Spatial distribution of K-means clusters at \( K = 37 \) applied on Wollefsbach catchment. All single member clusters are shown in dark blue. (Color figure online)

Application of K-Medoids Clustering. Another variant of K-means is the K-medoids algorithm that uses the actual data points as cluster centers. It receives the number of clusters (K) and the distance matrix of points as input parameters. We have used the K-medoid source code available at [2]. The algorithm was run for variable number of K and the results are shown in Fig. 8. The plot indicates that the intended compromise range between RMSE and computation time occurs where \( 58< K < 78 \), \( 16.8 \%< RMSE < 34.7 \% \) of the maximum \( RMSE = 31.8 \) and the related computation time is between \( 22.7 \% \) and \( 33.8 \% \) of the maximum computation time (31.8 days).

Fig. 8.
figure 8

RMSE and representative Hillslopes computation time for varying Ks using K-medoids clustering. The gray markers show the original values and the curves in red and green represent the smoothed trend. (Color figure online)

Application of DBSCAN Clustering. DBSCAN clustering requires two main parameters as input, namely Eps and MinPts. In order to find a set of optimal parameters, DBSCAN clustering is applied on a different range of Eps and MinPts. The same method of determining and visualizing RMSE with the computation time described in Sect. 5.2 is used with DBSCAN clustering. For each set of parameters, the number of clusters is calculated. Noise clusters are considered as one cluster in the whole number of clusters. The results shown in Fig. 9 indicate that the intended compromise range between RMSE and computation time is achieved where the number of clusters ranges between \( 51 {-} 62 \), \( 0.3< Eps < 0.7 \), \( 1< MinPts < 21 \), the RMSE is between \( 14.5 \% \) and \( 31.4 \%\) of maximum RMSE (38.6) and the computation time is in range of \( 17.9\% \) and \( 23\% \) of the maximum computation time (31.8 days). The direct comparison of the three applied methods is illustrated in Fig. 10, which clearly shows that the K-means clustering performs better for the studied case and features the lowest RMSE for up to 18 days of computation. A summary of all results are available in Table 2.

Fig. 9.
figure 9

RMSE and representative Hillslopes computation time for variable Eps and MinPts using DBSCAN clustering. Some of the DBSCAN parameters’ combination generate the same number of clusters.

Fig. 10.
figure 10

Comparison of the RMSE and computation time of all analyses.

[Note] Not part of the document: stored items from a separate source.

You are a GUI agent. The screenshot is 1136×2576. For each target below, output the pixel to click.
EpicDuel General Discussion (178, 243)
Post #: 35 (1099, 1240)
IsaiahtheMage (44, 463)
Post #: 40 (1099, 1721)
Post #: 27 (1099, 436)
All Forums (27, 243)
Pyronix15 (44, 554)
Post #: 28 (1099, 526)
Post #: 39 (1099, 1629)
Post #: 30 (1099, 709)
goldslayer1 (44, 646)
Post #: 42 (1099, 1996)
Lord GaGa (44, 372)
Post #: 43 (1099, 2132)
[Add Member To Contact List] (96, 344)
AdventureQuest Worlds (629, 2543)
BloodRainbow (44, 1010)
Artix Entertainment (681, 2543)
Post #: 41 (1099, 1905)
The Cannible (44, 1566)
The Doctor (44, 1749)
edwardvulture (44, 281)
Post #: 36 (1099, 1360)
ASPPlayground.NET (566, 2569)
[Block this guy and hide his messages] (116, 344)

Table 2. Parameters and achievements of different clustering methods

6 Implementation Environment

All the analysis methods are implemented in Python and executed on a computer with Ubuntu 16.04.4 LTS operating system running the Linux kernel 4.4.0-127-generic and a four-core 64-bit Intel(R) Core(TM) i5-6300U CPU @ 2.40 GHz processor. The benchmarking of simulation model parallelization has been done on a computer with Red Hat Enterprise Linux Server release 7.4 running the linux kernel 3.10.0-693.11.6.el7.x86_64 and a 16-core Intel(R) Xeon(R) CPU E5-2640 v2 @ 2.00 GHz processor. All scripts, data files and requirements of the analyses are available as a gitlab repository named “hyda” [4].

7 Conclusions and Future Work

In this work we introduced an approach to make use of landscape properties to reduce computational redundancies in hydrological model simulations. We applied three different clustering methods namely, K-Means, K-Medoids and DBSCAN on the time series data from a study case in hydrology. According to the results, the K-means clustering functions better than the other applied clustering methods. It achieves the intended compromise between RMSE and Hillslopes computation time in a range of \( 11.8 \%< RMSE < 14.2 \% \) and \( 10.3 \%< computation time < 16.2 \% \). The K-means clustering requires a smaller number of clusters and consequently lower representative Hillslopes computation time in comparison to the other studied clustering methods. Considering the \( 16.8 \%< RMSE < 34.7 \% \) and \( 22.7 \%< computation time < 33.8 \% \), K-medoids clustering shows worse performance than the other two methods. DBSCAN clustering has promising results also not pleasing as the K-means method. The main challenge of applying DBSCAN is to find an intended balance of both Eps and MinPts parameters. As a future work, the methods will be applied on the whole Attert catchment simulations and as a forward step the clustering approach will be extended to consider also forcing in the simulation model.